Re: Anything to be gained from a 'Postgres Filesystem'?

Pierre-Frédéric Caillaud <lists@xxxxxxxxxxxxxxxxxxxxx> · Thu, 04 Nov 2004 13:29:19 +0100

posix_fadvise(2) may be a candidate. Read/Write bareers another pone, as
well asn syncing a bunch of data in different files with a single call
(so that the OS can determine the best write order). I can also imagine
some interaction with the FS journalling system (to avoid duplicate
efforts).

	There is also the fact that syncing after every transaction could be  
changed to syncing every N transactions (N fixed or depending on the data  
size written by the transactions) which would be more efficient than the  
current behaviour with a sleep.
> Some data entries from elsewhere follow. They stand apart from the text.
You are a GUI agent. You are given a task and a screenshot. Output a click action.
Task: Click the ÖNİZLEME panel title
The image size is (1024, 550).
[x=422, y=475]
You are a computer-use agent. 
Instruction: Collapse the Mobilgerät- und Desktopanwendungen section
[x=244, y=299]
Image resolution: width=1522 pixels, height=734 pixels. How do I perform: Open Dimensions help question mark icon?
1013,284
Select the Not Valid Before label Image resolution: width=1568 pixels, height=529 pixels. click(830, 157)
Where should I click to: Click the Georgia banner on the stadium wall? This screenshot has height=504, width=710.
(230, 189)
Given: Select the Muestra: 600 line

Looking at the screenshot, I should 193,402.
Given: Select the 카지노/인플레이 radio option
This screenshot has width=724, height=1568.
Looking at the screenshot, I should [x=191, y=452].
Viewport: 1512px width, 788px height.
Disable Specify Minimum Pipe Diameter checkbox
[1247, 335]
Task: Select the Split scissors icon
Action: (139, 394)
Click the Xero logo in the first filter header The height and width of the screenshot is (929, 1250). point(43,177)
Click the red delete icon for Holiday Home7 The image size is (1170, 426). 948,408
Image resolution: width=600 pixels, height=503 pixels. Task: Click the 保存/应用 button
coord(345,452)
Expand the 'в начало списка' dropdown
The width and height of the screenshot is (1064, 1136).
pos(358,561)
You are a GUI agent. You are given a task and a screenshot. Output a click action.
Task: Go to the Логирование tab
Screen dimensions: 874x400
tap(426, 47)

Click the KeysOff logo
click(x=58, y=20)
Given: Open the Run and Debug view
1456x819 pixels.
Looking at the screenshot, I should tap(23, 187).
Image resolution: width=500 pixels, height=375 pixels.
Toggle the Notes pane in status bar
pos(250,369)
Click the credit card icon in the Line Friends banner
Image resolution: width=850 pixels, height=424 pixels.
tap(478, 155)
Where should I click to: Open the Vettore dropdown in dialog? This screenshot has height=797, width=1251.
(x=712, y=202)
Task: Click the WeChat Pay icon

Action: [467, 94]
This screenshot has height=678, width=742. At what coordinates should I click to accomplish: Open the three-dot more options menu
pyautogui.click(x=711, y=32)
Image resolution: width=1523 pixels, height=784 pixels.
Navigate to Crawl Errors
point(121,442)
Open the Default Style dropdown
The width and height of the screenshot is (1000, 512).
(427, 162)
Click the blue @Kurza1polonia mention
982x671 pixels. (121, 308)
HOWEVER suppressing the sleep() would lead  
to postgres returning from the COMMIT while it is in fact not synced,  
which somehow rings a huge alarm bell somewhere.

	What about read order ?
	This could be very useful for SELECT queries involving indexes, which in  
case of a non-clustered table lead to random seeks in the table.
	There's fadvise to tell the OS to readahead on a seq scan (I think the OS  
detects it anyway), but if there was a system call telling the OS "in the  
next seconds I'm going to read these chunks of data from this file (gives  
a list of offsets and lengths), could you put them in your cache in the  
most efficient order without seeking too much, so that when I read() them  
in random order, they will be in the cache already ?". This would be an  
asynchronous call which would return immediately, just queuing up the data  
somewhere in the kernel, and maybe sending a signal to the application  
when a certain percentage of the data has been cached.
	PG could take advantage of this with not much code changes, simply by  
putting a fifo between the index scan and the tuple fetches, to wait the  
time necessary for the OS to have enough reads to cluster them efficiently.
	On very large tables this would maybe not gain much, but on tables which  
are explicitely clustered, or naturally clustered like accessing an index  
on a serial primary key in order, it could be interesting.

	Just a thought.